At this point, communication should be working between GCP and on-prem networks, but there is one more step to enable Internet egress.

From the Firewall menu, choose NAT and then Outbound. Set Outbound NAT mode to Hybrid (automatic + custom rules). Create a new Mapping. Set Interface to WAN and Source to 10.252.1.0/24. Save and apply the changes.

Now, the GCE instance can reach the Internet through pfSense. To verify, run curl ifconfig.me and verify that the public IP address returned is the one assigned to the pfSense WAN interface.

Recall that I said I had two internet providers: Cable and Wireless 5G. With pfSense, I can easily toggle which provider is used by GCP for Internet access. From the System menu, choose Routing. The Gateways will be listed. By default, only the WAN_DHCP gateway was listed with the public IP for the Wireless 5G provider.

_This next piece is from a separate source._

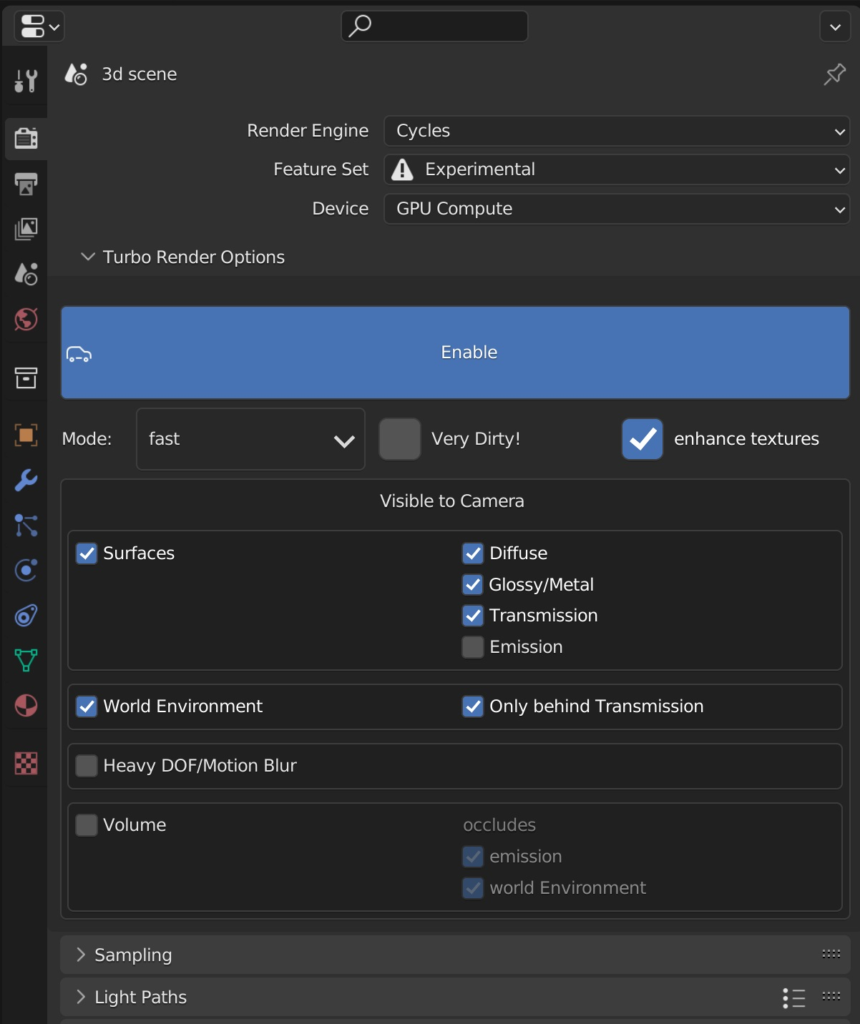Click the properties search field
Viewport: 860px width, 1024px height.
tap(434, 26)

I added a new gateway using the LAN interface and my LAN default gateway of 192.168.86.1.

When I change the default gateway to my LAN gateway and apply the changes, my GCE instance now accesses the internet through pfSense’s LAN interface using the cable internet provider instead of the WAN interface Wireless 5G. Technically at this point the Outbound NAT mapping created earlier is not required, but it doesn’t hurt to leave it in place. Toggling the pfSense default gateway back to WAN and applying the change causes the GCE instance to again access the internet using the Wireless 5G connection.

pfSense is a great environment to experiment with site-to-site VPNs, NAT, and routing, and is pretty robust and capable of accomplishing a lot of different lab activities.